### Text block

At LMU, we have StaBLab, that is a statistical consulation lab where we advise on different projects at every level – support for a PhD thesis, research projects etc. Research projects can get this at a very low price or even for free. Often this collaboration leads to a joint publication. And since we attracted the Munich Center for Machine Learning to Munich, we also have established a Machine-Learning-Consulting-Unit. And in my view that’s what you have to do if you want to work collaboratively. The biggest problem at the start is that both sides speak different languages and the most difficult step in machine learning typically is not that you need to understand all these complicated formulae behind the models, but the transfer and formalisation step. You can only do this together. Beside the formalisation step, the evaluation of the results at the end is very important. That’s where we also try to advise, if the right techniques have been used etc. Of course this would work even better if people had decent training. You can communicate better directly.

What is the role of the new scholar-led infrastructures in implementing the idea of Open Science more strongly?

BB: Scholar-led infastructures play a massive role in this because in the end that is the goal for all. It is an important initiative. We must learn to communicate with each other across domains.

There are many commercial providers for infrastructures in the science system who offer services for the entire research cycle. Can it work well if science is now building these infrastructures for itself?

BB: In an ideal world I would prefer non-commercially driven tools and initiatives. But we also know why it’s not so easy, because we can usually only invest less money into these initiatives. The weight of funding behind public tools is usually different. Commercial tools are already there, they are professionally maintained and usually they are also a little better because of that. I wouldn’t really differentiate between commercial and public infrastructures. The important thing are the framework conditions. We, the public and scientists, must participate in the discussion of these framework conditions. We need to be part of the debate and to regulate the conditions, and there’s a point where we must say that the framework conditions shouldn’t change to our disadvantage once these platforms have become fundamental infrastructure for us. Which means you need to exert your influence and not give in completely. What we are trying to do in BERD is a combination of well-proven things like GitHub and new things.

What does Open Science mean for you?

BB: I am mostly interested in sensible empirical work. Open Science is an important component of good empirical work. Because Open Science ensures that other people can build on what I have done empirically. It helps to view things with a mathematical approach. When I look at a mathematical field, I can publish theorems in a paper, for example. But typically I also include the proof in the paper, because otherwise nobody can see that what I have done is correct. And then I also publish my empirical observations. We have a scientific toolbox for doing this correctly. In my opinion this is less well-known in our field than it could be because most people focus on the mathematical part. We as statisticians, machine learners and data scientists make intellectual tools available so that other people can carry out a sensible empirical analysis. But we don’t apply these tools to our own field as well as we could, which I find odd. And that’s my point; I want us to do this sensibly. So what I need now is decent training and a toolbox. Beyond that of course I need all the details, so that someone can retrace it and reflect it critically. Maybe someone doesn’t agree with what I have done and wants to dispute it, or wants to build on it and improve it. Critical examination of research can only take place if all information is available, and much of it, alas, is complex. Sometimes it can’t be fitted into an eight-page paper. On the other hand we have proper digital tools today. We just need to use them now and, most of all, we need to teach people how to do it.

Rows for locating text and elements

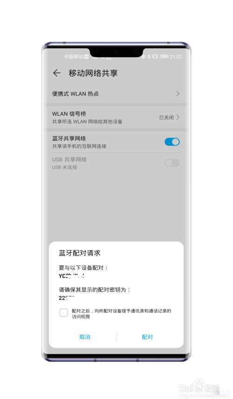Toggle the USB 共享网络 switch

[172, 163]
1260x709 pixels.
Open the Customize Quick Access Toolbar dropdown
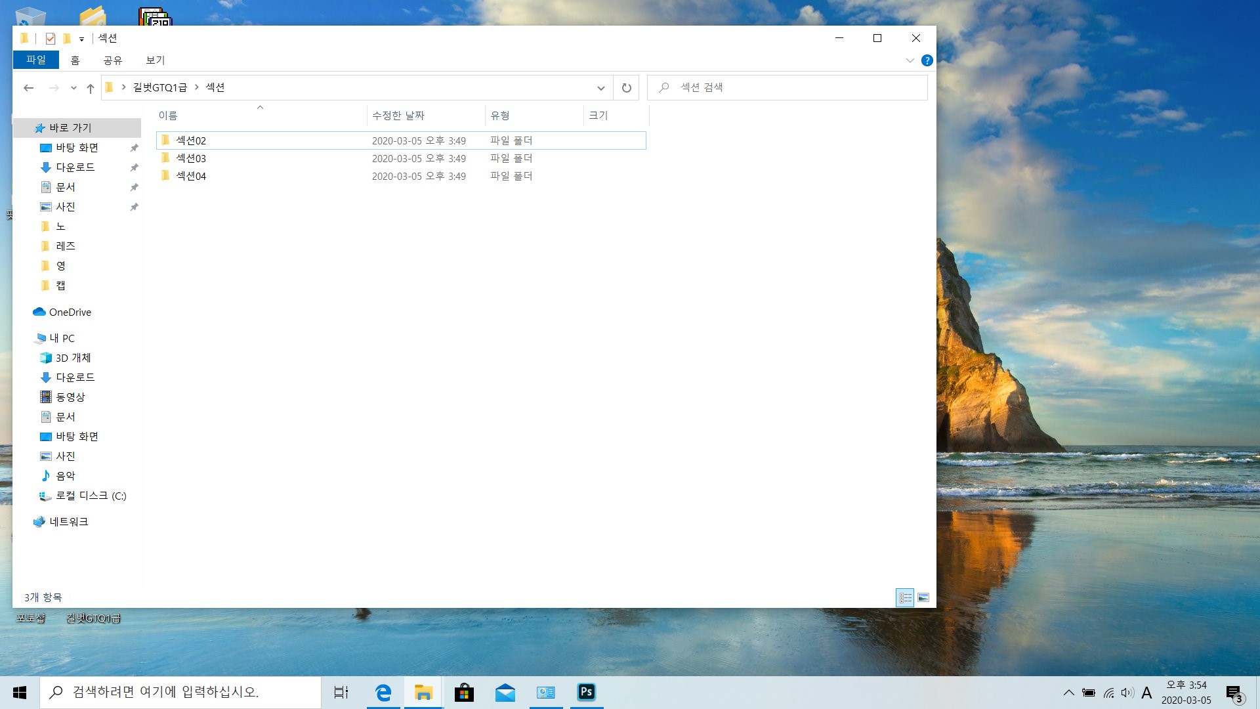(x=81, y=39)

### Instructions for the task
Pick up the interview on Open Science and statistical consulting after its final sentence and write the next part.

### Written response
How do you see the development of Open Science?

BB: I see much that is positive. If we look mainly in the direction of computer science and machine learning, I see many positive aspects because the entire discipline is comparatively young. That makes it comparatively flexible, it is often driven by young people and therefore things are changing faster. Many important journals and conferences rely on it, and it’s either a kind of an entry requirement, it’s part of the evaluation or there are incentives for it; awards or things like that. I see this as very positive. What is still too slow in my view is the area of training and recruiting, we need to put more fuel into this. Right at the moment however I see a lot positive things after a long dry spell.

Thank you!

The questions were asked by Dr Doreen Siegfried.

The interview was conducted on March 3, 2022.

About Professor Bernd Bischl

Professor Bernd Bischl holds the chair for Statististical Learning and Data Science at the Institute for Statistics at LMU Munich. He is co-director of the Munich Center for Machine Learning (MCML), one of the national competence centres for Machine Learning in Germany.
He studied computer science, Artificial Intelligence and data science in Hamburg, Edinburgh and Dortmund and gained his PhD at TU Dortmund. He is an active developer of several R packages, heads the mlr (Machine Learning in R) Engineering Group and is a co-founder of the science platform OpenML for open and reproducible machine learning.
Professor Bernd Bischl is co-speaker of the NFDI consortium BERD@NFDI.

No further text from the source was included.